EUA: Pentágono rompe laços com Universidade de Harvard
Secretário de Defesa diz que instituição incute "ideias globalistas" nos estudantes militares. Governo Trump intensifica campanha antiwoke contra a instituição e pede pagamento de US$ 1 bilhão para encerrar litígios.O Pentágono anunciou o rompimento de todos os laços acadêmicos com a Universidade de Harvard, encerrando programas de educação militar, bolsas de estudo e programas de certificação, afirmou o centro de comando das Forças Armadas dos EUA em nota divulgada nesta sexta-feira (06/02).
Trata-se do mais recente desdobramento na batalha do governo do presidente Donald Trump com a instituição em torno das alegações de que a universidade de elite, da chamada Ivy League, promove a ideologia "woke" - termo utilizado para descrever uma conscientização elevada sobre discriminação racial e de gênero, desigualdade social e temas semelhantes.
"Por muito tempo, este departamento enviou nossos melhores e mais brilhantes oficiais para Harvard, na esperança de que a universidade entendesse e valorizasse mais a nossa classe guerreira", disse o secretário de Defesa dos EUA, Pete Hegseth, no comunicado.
"Em vez disso, muitos de nossos oficiais voltaram parecendo muito com Harvard: com a cabeça repleta de ideologias globalistas e radicais que não fortalecem nossas fileiras de combate."
Pentágono antiwoke
O Pentágono disse que o rompimento com a instituição começará no ano letivo de 2026-2027, com os militares que atualmente frequentam as aulas podendo concluir seus estudos.

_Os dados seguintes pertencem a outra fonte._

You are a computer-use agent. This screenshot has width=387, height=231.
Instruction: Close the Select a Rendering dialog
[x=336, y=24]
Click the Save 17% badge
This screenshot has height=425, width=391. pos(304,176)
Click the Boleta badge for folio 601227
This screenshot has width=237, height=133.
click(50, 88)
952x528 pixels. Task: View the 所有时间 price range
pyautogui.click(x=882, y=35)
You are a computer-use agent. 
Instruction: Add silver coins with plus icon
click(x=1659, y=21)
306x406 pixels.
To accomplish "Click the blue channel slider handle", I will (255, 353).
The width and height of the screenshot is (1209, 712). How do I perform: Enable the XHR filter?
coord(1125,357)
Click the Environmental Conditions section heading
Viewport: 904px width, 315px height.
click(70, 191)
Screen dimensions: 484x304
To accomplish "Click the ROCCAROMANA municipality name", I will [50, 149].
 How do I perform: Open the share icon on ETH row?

Em postagem no X, usando seu termo preferido para o Departamento de Defesa, Hegseth disse: "Harvard é woke; o Departamento de Guerra não é."
O secretário afirmou que o Pentágono revisaria seus laços com todas as universidades da Ivy League no que diz respeito a treinamento e educação militar.
"O objetivo é determinar se elas realmente oferecem educação estratégica com boa relação custo-benefício para futuros líderes seniores, em comparação com, digamos, universidades públicas e nossos programas de pós-graduação militar", disse.
Harvard não combina com "ideologia Maga"
Desde que assumiu o cargo, no início do segundo mandato de Trump na Casa Branca, Hegseth vem tentando impor uma imagem mais viril das Forças Armadas americanas, nos termos da ideologia conservadora Make America Great Again (Maga) de Trump.
Hegseth é ele próprio um ex-aluno da Ivy League, tendo se graduado em Princeton e Harvard, embora, segundo relatos, tenha devolvido seu diploma para esta última instituição. O ex-apresentador da emissora conservadora Fox News criticou Harvard em algumas ocasiões por suas políticas supostamente de esquerda.
Ele já acusou Harvard de "ativismo de ódio aos EUA", e chamou a universidade de antissemita em referência aos protestos pró-Palestina que ocorreram em seu campus.
Autoridades do governo Trump acusaram Harvard e outras universidades de não protegerem suficientemente os estudantes judeus durante os protestos pró-Palestina ocorridos em meio à guerra na Faixa de Gaza.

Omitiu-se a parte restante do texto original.